Fresh Pasta, Creamy Gelato and Liquid Nitrogen
If you are familiar with New York City’s and San Francisco’s Fancy Food Show or Paris’ Salon Saveurs, then you can may have a pretty good idea of what Zurich’s Gourmesse is like. 130 exhibitors fill two floors of the city’s Kongresshaus – stand upon stand with gourmet treats to taste, passionate people behind them, all willing to answer your questions (if you speak German or Italian, that is). Each year a country and Swiss canton are highlighted. 2009 (the show’s 15th year) is all about Italy and the canton Thurgau. You’ll leave with a big bag of brochures and a tummy filled with tastes of cheeses, sausages, chocolates, savory spreads and plenty of wine, plus bags of fresh pasta to make for dinner. If you’re in Zürich this weekend (the show’s last day is Monday, October 12th), put aside a few hours to simply roam the floors, and be sure to check the day’s schedule. There are lectures, workshops and cooking demonstrations by an impressive list of chefs and food personalities. I made sure not to miss Rolf Mürner (below) of Swiss Pastry Design, knowing that he’d be creating an absolute beauty of a dessert plate. I was not disappointed. All sorts of interesting techniques and ingredients were explained… if only my German were better to catch all the details. Still fascinating to watch though – and taste! You’ll see his composed dessert below and that funky pail of liquid nitrogen that made for quite a spectacle. Fans of Wylie Dufresne (of wd~50) or Heston Blumenthal (of The Fat Duck) will be familiar with the technique of using liquid nitrogen (at around -300 degrees Fahrenheit!) to create frozen desserts – it’s so cold that when in contact with air, it turns to gas. It looks more like a witch’s brew under a spell. Whisked with a fruit purée, the end result is… ice cream.

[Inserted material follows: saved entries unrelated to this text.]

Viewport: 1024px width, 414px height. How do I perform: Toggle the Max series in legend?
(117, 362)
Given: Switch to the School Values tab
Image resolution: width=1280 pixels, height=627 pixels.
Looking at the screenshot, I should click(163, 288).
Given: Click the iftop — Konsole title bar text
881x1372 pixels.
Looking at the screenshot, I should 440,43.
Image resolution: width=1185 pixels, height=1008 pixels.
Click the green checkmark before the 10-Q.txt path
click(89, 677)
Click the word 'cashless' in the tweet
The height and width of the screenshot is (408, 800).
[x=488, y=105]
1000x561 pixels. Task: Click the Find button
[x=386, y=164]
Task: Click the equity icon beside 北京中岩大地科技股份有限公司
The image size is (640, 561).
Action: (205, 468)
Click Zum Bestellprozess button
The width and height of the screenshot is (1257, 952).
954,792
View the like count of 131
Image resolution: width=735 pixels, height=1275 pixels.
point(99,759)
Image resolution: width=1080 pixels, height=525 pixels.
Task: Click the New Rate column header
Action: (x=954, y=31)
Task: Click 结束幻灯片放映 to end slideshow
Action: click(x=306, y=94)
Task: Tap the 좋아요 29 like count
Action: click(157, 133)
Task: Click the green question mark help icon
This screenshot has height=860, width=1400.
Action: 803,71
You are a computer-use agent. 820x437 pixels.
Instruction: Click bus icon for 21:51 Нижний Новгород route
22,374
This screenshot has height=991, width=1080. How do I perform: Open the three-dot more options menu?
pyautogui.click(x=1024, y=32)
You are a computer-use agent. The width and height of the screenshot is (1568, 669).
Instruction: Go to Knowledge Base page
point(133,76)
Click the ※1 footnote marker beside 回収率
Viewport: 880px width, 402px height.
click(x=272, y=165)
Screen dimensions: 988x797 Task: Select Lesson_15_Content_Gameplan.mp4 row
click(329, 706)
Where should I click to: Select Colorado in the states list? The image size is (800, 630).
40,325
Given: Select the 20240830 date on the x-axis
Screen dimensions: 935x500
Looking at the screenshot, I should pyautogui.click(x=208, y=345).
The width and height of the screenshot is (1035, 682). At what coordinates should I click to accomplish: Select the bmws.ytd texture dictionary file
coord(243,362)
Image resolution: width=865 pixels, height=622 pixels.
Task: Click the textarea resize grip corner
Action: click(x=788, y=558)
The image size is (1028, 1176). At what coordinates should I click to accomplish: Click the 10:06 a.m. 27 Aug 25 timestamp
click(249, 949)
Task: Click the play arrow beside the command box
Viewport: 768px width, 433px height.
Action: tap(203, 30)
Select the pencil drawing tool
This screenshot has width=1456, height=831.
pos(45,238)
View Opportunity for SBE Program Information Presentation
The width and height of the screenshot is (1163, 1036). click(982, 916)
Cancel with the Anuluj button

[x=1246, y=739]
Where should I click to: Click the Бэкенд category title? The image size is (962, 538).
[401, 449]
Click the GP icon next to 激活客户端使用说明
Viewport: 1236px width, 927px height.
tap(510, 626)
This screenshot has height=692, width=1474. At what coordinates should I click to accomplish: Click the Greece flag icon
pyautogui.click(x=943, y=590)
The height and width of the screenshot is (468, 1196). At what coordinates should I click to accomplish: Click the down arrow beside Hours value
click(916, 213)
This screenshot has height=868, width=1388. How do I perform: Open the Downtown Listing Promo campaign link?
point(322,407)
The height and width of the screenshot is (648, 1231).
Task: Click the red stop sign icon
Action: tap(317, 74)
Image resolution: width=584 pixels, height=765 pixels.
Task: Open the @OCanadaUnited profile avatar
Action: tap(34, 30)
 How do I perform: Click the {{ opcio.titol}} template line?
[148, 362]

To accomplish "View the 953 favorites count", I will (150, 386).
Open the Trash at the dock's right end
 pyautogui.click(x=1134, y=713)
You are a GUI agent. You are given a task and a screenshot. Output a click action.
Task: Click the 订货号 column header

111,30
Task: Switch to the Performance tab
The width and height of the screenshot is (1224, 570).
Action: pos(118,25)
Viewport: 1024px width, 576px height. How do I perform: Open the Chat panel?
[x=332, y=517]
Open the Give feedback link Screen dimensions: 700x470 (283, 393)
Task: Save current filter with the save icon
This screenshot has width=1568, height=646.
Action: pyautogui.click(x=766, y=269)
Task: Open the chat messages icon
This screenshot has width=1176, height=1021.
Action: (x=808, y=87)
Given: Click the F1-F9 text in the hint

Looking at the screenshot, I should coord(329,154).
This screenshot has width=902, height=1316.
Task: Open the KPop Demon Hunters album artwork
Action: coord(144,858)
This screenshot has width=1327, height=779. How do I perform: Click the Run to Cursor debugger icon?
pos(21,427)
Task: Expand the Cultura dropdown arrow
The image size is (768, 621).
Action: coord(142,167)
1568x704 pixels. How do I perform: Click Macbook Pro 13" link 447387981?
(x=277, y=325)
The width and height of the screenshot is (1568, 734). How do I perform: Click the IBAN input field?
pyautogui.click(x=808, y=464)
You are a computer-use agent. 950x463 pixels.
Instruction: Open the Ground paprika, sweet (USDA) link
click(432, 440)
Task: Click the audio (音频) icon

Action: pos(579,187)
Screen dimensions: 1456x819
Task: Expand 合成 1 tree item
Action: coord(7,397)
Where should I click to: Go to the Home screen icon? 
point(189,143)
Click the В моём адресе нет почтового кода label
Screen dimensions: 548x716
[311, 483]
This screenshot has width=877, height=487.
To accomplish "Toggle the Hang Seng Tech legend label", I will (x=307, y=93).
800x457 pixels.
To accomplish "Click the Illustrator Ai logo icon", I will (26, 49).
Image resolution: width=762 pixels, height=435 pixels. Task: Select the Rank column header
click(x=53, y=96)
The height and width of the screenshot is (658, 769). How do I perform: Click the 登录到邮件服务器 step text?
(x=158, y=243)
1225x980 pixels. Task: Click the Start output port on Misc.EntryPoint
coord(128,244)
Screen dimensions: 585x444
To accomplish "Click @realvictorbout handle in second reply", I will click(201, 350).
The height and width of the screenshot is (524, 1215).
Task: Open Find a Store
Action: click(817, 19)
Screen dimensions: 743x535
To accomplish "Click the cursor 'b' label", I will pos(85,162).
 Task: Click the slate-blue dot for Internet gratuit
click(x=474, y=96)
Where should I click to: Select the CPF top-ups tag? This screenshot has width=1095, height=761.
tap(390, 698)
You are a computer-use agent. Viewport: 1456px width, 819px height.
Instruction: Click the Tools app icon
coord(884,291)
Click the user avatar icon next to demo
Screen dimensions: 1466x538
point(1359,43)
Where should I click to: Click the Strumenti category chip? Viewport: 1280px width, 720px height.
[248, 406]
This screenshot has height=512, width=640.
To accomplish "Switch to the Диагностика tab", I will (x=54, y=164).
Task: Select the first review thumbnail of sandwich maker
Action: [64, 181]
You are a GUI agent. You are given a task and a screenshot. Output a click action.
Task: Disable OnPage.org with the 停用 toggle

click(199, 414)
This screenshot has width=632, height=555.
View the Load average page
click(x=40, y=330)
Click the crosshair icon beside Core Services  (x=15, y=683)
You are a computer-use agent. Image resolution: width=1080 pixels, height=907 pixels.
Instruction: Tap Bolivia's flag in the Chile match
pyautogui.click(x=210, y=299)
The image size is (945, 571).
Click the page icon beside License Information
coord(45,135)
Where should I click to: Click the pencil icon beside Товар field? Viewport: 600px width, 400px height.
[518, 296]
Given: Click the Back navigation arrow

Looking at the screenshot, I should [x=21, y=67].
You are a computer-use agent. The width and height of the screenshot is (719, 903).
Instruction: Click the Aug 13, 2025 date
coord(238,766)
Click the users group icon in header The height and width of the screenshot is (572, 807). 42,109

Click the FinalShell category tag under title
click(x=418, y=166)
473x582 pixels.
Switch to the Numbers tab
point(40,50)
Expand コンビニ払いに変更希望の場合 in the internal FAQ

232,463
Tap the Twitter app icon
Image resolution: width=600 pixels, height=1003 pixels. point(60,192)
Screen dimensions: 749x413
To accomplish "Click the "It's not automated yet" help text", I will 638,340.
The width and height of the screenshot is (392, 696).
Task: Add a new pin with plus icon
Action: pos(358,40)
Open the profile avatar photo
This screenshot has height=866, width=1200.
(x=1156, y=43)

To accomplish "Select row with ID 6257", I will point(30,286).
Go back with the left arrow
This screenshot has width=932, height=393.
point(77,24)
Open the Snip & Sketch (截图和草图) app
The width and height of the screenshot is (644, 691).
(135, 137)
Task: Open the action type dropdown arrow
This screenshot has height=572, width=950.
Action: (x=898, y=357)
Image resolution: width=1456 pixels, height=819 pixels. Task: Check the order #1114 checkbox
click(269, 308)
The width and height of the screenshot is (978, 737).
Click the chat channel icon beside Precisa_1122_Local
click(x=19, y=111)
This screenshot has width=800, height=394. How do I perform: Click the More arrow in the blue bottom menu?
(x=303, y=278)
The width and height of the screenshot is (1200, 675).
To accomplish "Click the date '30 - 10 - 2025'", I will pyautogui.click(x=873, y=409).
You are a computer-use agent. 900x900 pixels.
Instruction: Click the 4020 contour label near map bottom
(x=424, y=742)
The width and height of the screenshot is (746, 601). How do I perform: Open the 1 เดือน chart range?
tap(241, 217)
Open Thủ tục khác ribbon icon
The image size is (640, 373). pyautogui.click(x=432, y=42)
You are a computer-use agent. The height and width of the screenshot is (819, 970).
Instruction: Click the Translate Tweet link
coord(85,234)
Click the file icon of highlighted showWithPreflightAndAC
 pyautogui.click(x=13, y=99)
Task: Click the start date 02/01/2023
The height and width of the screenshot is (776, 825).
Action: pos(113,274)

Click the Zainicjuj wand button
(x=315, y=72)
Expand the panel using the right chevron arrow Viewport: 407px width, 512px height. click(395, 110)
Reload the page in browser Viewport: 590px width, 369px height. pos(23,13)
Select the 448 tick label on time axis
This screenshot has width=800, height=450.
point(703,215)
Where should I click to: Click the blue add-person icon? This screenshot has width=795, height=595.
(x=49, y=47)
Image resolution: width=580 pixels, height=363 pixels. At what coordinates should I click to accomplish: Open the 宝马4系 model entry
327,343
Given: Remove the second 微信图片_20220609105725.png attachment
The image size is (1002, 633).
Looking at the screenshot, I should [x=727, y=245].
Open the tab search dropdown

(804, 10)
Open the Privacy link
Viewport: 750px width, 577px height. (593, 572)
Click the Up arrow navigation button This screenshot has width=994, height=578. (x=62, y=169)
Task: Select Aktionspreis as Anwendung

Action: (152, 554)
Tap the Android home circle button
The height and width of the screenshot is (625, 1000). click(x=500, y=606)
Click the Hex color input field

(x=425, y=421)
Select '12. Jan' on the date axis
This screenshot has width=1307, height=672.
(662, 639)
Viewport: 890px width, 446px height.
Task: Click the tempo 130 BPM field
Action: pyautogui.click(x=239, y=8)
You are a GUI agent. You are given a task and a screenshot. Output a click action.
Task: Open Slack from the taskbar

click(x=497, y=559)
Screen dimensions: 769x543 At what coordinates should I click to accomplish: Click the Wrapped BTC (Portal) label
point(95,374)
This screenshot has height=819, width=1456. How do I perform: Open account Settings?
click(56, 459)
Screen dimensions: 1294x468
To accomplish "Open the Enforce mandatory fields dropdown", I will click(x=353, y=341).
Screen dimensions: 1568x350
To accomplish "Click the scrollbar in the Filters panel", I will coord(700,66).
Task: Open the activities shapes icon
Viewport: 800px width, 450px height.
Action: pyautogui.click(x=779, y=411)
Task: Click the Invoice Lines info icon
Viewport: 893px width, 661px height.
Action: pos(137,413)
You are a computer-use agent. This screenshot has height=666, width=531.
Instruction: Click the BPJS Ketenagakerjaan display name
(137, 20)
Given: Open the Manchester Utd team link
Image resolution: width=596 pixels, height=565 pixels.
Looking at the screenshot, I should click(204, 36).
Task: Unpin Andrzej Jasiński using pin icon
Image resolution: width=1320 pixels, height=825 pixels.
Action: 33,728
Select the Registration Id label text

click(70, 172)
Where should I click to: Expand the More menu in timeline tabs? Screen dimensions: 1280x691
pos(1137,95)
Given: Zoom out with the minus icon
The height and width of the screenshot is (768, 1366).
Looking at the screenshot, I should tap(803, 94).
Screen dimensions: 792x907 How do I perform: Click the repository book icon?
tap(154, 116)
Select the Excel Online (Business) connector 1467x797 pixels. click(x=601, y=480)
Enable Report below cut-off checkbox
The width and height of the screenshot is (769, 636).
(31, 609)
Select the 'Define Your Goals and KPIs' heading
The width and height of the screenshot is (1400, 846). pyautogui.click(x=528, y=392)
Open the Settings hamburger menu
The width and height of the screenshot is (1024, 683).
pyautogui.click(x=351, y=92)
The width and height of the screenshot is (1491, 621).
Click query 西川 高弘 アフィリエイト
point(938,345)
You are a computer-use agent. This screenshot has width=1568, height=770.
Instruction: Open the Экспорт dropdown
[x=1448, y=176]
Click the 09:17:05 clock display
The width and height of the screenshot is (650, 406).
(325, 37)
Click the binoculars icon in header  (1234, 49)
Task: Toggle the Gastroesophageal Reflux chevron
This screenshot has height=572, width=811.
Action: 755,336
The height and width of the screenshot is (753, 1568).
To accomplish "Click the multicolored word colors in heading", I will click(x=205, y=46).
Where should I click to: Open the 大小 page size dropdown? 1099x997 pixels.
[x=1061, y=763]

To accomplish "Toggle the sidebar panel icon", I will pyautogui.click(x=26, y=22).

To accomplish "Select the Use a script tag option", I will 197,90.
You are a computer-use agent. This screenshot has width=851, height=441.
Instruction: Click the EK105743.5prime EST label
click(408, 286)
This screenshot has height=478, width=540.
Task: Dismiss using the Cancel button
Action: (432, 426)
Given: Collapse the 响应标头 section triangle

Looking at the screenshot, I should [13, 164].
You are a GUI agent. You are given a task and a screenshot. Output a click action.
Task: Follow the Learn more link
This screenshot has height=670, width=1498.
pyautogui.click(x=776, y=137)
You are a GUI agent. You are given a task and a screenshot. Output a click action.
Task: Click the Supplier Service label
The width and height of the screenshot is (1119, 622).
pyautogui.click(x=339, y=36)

I’ll share a handful of my highlights from the show below, but there is one above all others that caught my eye. There it was, on a big sign behind this particular stand, the word just jumped out at me: GUGELHUPF! Mini chocolates in the shape of a kugelhopf – now this was for me. I stopped to chat with the chocolate maker, Michael Keller, whose mother is from Saint-Louis in Alsace. I asked him how he got the idea for his Goufrais chocolates, even if it seemed pretty obvious. He grew up with the traditional kugelhopf cake, his mother and grandmother always having one on the table. He started making the chocolates 16 years ago, and they are still his only product. When it’s that good (and cute!), I suppose you don’t need to diversify. So what is the Goufrais after all? It’s a delicate milk chocolate ganache, dipped in cocoa powder. The key is to serve it cool – really makes it stand out from other truffles. A refreshing and light chocolate that takes longer to melt in the mouth. You can order the chocolates online, or Michael let me know they are available at several shops around Zürich and Stäfa. I have yet to see them, but when I do, I’ll let you know where for sure. A must try. If you go to the show this weekend, let Michael know I sent you!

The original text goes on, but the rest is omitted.